In what must be the most laughable bit of bullshit published online this year, LinkedIn’s Eric Heath announced that kids are invited to join LinkedIn “so they can make the most informed decisions and start their careers off right.”

free-candy-vanGimme a break. This new “age of consent policy” has nothing to do with 13-year-olds’ “careers” and everything to do with collecting personal data.

LinkedIn’s intentions and motivations are obvious. Reid Hoffman is driving around the Internet offering memberships to a demographic that spends $200-$300 billion annually (teenagers) — and that’s just in the United States. Hey, little girl… how about a nice piece of e-candy…?

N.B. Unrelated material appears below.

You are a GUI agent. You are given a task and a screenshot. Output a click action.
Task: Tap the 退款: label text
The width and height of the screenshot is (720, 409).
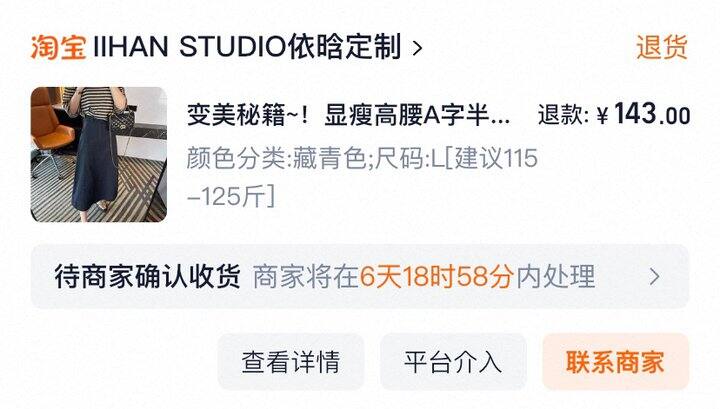click(563, 115)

This is all about personal data for sale

LinkedIn is now all about advertising. To monetize the 13-year-old data set — and your profile, too — the company just hired Groupon ad exec Penry Price, signaling that “connections” are the bait, and that the real name of this game is advertising.

Has LinkedIn become the biggest lead-gen pimp on the Internet — now featuring kids, their personal data, and their money? Moms and dads can start sweating bullets, too, wondering who’s protecting their little girls’ and boys’ information.

But stockholders can rejoice, at least for now, because everybody pays the house. As litigation mounts, Hoffman and Weiner may find they’re going to pay the piper.

Have you noticed more LinkedIn solicitations in your e-mail? Do you think your e-mail addresses have been hacked by LinkedIn? Is this “business network” looking like a dog to you?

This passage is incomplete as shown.